I connected a continue voltage on PTB 0 labeled as ADC0/SE8 adc channel.(using FRDMKL27)

I follow the data sheet just to start the module but the register R it is always at the value of 65535.

If I break at ADC0 interrupr handler I see this.

The ADc is triggered from a timer every 500 ms.

What's miss on my code ?

Any suggestion ?

Thanks in advance.

Attilio

void ADC0_IRQHandler(void)
{
    static UINT32 value = 0;

    value = ADC0->R[0];
}

BOOL Adc_Calibration(void)
{
    UINT16         cal_data;
    ADC_Type    *adc;

    adc = ADC0;                              // just to see the register in the debug window

    adc->CFG1 |= ADC_CFG1_ADICLK(0x01)  +    // adc input clock = busclk/ 2 --> (24 Mhz / 2) = 12 Mhz
                 ADC_CFG1_ADIV(2)       +    // adc division = 8 --> adc clock = 12 Mz / 8 = 1Mhz
                 ADC_CFG1_ADLPC(0)      +    // no low power
                 ADC_CFG1_ADLSMP(0x01)  +   // long sample time
                 ADC_CFG1_MODE(0x03);       // with DIFF = 0 --> 16 bit single ended

    adc->SC2 = 0x00;                        // software trigger selected
                                            // compare function disabled
                                            // DMA transfert disabled
                                            // voltage ref is default ref (vrefh / vrefl)

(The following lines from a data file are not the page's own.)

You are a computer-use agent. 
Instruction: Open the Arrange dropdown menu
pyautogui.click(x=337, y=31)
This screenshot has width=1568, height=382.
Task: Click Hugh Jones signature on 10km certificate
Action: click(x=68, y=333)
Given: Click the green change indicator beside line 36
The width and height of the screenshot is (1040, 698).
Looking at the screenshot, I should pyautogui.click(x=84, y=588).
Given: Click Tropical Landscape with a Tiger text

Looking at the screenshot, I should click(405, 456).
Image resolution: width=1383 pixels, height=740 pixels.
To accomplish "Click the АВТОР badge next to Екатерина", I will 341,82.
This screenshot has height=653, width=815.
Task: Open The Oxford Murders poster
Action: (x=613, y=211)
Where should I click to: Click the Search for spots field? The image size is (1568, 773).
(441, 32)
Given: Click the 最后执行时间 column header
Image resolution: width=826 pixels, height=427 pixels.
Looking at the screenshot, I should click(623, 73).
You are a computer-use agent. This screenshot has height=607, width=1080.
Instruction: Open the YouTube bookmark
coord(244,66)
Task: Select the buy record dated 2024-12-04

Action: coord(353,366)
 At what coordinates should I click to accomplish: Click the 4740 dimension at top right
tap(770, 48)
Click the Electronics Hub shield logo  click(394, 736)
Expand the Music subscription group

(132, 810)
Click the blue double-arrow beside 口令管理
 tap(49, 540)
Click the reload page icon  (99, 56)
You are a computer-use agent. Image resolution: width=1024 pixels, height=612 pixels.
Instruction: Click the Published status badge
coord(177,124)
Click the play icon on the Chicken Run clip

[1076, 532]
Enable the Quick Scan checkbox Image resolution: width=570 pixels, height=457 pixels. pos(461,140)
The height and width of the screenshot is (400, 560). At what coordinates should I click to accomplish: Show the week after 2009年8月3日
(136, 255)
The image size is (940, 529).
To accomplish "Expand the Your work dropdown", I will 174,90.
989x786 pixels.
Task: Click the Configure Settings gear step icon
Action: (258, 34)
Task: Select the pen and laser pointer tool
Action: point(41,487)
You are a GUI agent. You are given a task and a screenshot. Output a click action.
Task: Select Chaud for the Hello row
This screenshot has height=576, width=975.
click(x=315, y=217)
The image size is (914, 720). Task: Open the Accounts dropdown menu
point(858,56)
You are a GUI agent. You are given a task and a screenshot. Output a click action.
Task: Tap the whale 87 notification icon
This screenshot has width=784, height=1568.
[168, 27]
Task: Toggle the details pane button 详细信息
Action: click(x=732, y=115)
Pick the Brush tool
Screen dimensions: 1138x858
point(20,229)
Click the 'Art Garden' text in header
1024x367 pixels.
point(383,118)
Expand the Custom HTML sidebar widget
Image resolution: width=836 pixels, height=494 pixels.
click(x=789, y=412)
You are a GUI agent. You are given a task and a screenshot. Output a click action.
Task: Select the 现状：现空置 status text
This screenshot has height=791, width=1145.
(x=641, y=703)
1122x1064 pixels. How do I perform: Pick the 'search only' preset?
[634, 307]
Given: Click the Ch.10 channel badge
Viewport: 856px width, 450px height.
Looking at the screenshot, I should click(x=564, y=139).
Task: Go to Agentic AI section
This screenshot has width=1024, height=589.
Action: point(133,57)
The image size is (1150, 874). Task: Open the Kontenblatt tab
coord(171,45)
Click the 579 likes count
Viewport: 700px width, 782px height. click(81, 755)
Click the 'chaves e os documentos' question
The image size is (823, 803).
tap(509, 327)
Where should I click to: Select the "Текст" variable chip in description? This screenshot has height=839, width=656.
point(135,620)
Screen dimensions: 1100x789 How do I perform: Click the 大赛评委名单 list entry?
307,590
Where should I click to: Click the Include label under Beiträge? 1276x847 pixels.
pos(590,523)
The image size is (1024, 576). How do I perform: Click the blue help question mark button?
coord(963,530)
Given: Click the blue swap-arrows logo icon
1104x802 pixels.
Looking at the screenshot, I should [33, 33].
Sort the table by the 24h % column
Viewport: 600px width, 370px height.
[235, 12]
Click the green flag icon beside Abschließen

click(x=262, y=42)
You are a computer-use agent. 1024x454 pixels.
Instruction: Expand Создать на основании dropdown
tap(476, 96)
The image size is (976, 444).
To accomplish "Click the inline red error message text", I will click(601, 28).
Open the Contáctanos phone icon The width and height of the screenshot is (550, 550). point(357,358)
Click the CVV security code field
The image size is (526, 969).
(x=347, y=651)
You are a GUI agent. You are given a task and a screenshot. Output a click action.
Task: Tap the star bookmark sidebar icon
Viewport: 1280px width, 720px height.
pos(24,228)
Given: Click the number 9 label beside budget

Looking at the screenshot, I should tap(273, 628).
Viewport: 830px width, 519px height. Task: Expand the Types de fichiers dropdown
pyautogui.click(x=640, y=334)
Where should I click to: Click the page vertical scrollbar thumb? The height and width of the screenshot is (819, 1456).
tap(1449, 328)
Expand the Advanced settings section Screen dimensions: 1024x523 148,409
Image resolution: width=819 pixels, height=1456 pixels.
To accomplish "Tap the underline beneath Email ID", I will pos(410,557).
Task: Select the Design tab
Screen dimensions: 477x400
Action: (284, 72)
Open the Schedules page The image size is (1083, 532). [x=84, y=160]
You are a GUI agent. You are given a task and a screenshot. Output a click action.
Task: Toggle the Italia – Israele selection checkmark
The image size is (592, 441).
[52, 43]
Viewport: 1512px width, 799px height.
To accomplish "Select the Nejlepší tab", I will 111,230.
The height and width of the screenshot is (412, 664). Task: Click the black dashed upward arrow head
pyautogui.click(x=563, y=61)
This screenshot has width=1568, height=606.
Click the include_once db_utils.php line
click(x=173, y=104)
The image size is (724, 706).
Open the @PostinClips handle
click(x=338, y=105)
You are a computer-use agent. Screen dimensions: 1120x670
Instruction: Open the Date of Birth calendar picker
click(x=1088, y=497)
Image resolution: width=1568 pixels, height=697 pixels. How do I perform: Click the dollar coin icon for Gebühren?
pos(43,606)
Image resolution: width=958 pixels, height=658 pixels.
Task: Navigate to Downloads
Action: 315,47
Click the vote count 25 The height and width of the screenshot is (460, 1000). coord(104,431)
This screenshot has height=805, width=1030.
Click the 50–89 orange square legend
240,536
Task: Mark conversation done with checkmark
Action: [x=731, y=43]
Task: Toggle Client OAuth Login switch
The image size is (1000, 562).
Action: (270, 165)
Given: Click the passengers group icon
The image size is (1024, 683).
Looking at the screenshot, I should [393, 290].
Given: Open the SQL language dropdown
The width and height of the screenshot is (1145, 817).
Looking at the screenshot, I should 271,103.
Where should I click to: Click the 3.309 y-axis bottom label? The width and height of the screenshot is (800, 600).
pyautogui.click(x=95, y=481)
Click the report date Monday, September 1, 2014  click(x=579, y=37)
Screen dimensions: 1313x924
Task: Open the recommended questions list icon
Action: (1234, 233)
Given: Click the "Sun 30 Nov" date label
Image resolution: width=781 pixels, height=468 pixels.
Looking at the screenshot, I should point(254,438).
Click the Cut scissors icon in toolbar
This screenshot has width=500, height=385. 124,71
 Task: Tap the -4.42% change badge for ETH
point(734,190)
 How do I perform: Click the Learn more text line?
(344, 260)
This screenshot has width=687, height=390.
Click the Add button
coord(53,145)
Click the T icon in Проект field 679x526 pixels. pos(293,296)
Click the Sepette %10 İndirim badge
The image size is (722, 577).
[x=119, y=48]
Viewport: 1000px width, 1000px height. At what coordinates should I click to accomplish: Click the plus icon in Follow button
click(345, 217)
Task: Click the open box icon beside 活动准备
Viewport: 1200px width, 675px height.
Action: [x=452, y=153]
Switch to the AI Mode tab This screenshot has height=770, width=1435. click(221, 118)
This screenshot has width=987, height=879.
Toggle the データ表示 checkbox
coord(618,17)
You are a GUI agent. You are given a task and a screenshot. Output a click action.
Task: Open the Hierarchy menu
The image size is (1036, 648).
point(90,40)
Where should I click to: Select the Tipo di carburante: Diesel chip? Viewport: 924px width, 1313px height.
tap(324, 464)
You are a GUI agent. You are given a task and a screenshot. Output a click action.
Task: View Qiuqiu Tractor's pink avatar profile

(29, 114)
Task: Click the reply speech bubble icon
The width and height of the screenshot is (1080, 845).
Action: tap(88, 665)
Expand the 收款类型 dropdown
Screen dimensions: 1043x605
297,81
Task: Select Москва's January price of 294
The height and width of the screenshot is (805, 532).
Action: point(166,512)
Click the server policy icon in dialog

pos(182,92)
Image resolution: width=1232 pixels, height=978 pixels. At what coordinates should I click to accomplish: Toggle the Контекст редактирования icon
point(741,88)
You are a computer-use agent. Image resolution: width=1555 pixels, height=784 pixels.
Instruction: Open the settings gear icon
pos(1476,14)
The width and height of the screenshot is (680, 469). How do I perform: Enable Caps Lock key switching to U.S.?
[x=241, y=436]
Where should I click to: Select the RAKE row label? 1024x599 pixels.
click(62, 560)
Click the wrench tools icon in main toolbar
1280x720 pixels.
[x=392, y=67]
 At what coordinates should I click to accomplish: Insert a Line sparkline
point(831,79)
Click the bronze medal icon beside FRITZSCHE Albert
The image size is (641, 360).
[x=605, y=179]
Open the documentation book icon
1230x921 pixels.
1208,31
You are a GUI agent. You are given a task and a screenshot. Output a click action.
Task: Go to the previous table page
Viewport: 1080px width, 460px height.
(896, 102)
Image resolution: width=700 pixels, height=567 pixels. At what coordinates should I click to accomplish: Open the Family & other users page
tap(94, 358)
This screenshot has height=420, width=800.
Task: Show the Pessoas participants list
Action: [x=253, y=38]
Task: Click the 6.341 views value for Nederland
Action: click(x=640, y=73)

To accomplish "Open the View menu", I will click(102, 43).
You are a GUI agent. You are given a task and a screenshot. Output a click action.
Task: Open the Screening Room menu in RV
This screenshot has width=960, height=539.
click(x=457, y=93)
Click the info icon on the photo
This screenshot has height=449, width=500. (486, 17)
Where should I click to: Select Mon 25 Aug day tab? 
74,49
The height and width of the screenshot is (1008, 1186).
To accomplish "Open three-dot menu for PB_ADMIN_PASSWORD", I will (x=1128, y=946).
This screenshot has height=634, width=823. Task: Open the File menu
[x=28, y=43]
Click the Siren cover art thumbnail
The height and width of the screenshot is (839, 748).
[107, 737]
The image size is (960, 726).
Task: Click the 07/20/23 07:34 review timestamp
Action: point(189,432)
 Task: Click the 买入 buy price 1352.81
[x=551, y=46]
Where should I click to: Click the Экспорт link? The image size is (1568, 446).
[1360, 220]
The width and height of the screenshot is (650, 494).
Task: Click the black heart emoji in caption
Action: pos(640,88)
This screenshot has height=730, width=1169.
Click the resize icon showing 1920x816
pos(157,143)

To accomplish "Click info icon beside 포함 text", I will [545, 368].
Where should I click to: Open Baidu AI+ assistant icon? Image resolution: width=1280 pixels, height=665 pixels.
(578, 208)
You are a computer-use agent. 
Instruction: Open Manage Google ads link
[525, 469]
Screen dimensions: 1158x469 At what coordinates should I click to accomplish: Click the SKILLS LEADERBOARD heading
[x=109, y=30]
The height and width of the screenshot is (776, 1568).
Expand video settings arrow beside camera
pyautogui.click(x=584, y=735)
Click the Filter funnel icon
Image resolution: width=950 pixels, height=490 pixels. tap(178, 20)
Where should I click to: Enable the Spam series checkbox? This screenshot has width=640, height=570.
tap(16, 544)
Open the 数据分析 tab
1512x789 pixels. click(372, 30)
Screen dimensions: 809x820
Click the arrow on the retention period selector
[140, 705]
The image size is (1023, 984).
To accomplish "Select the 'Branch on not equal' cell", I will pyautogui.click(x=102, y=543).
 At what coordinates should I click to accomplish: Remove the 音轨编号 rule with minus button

    adc->SC3 |= ADC_SC3_AVGE_MASK +        // enable hw average
                ADC_SC3_AVGS(3)   +        // set for 32 samples
                ADC_SC3_CAL_MASK;          // start calibration

    while(adc->SC3 & ADC_SC3_CAL_MASK);   // wait for calibration end

    if(adc->SC3 & ADC_SC3_CALF_MASK)      // check calibration success ?
        return FALSE;                     // calibration was fault

// compute & store calibration data
    cal_data  = 0;
    cal_data += adc->CLPS + adc->CLP4 + adc->CLP3 +    
                adc->CLP2 + adc->CLP1 + adc->CLP0;

    cal_data >>= 1;
    cal_data |= 0x8000;
    adc->PG = cal_data;

    cal_data  = 0;
    cal_data += adc->CLMS + adc->CLM4 + adc->CLM3 +
                adc->CLM2 + adc->CLM1 + adc->CLM0;

    cal_data >>= 1;
    cal_data |= 0x8000;
    adc->MG = cal_data;

    adc->SC3 &= ~ADC_SC3_CAL_MASK;                                            // clear CAL bit

    return TRUE;
}

void InitAdc(void)
{
    SIM->SCGC6 |= SIM_SCGC6_ADC0_MASK;              // adc0 clock gating

    if(Adc_Calibration() == FALSE)
    {
        ErrorTrap();                               // just for debug
    }

    // change adc config after calibration
    ADC0->CFG1 |= ADC_CFG1_ADICLK(0x01) +         // adc input clock = busclock --> 24 Mhz
                  ADC_CFG1_ADIV(0)      +         // adc division = 1 --> adc clock = 24 Mz
                  ADC_CFG1_ADLPC(0)     +        // no low power
                  ADC_CFG1_ADLSMP(0x01) +         // long sample time
                  ADC_CFG1_MODE(0x03);            // with DIFF = 0 --> 16 bit single ended

    ADC0->SC1[0] |= ADC_SC1_ADCH(0x1F);             // disable ADC module

    ConnectInterruptToCortex(ADC0_IRQn);            // set ADC0 interrupts
}

void TriggerAdc(void)
{
    ADC0->SC1[0] = ADC_SC1_ADCH(8) | ADC_SC1_AIEN_MASK;
}

void main(void)
{
  InitAdc();
 
  ENABLE_INTERRUPTS;
  while(1)
  {
 
  }
}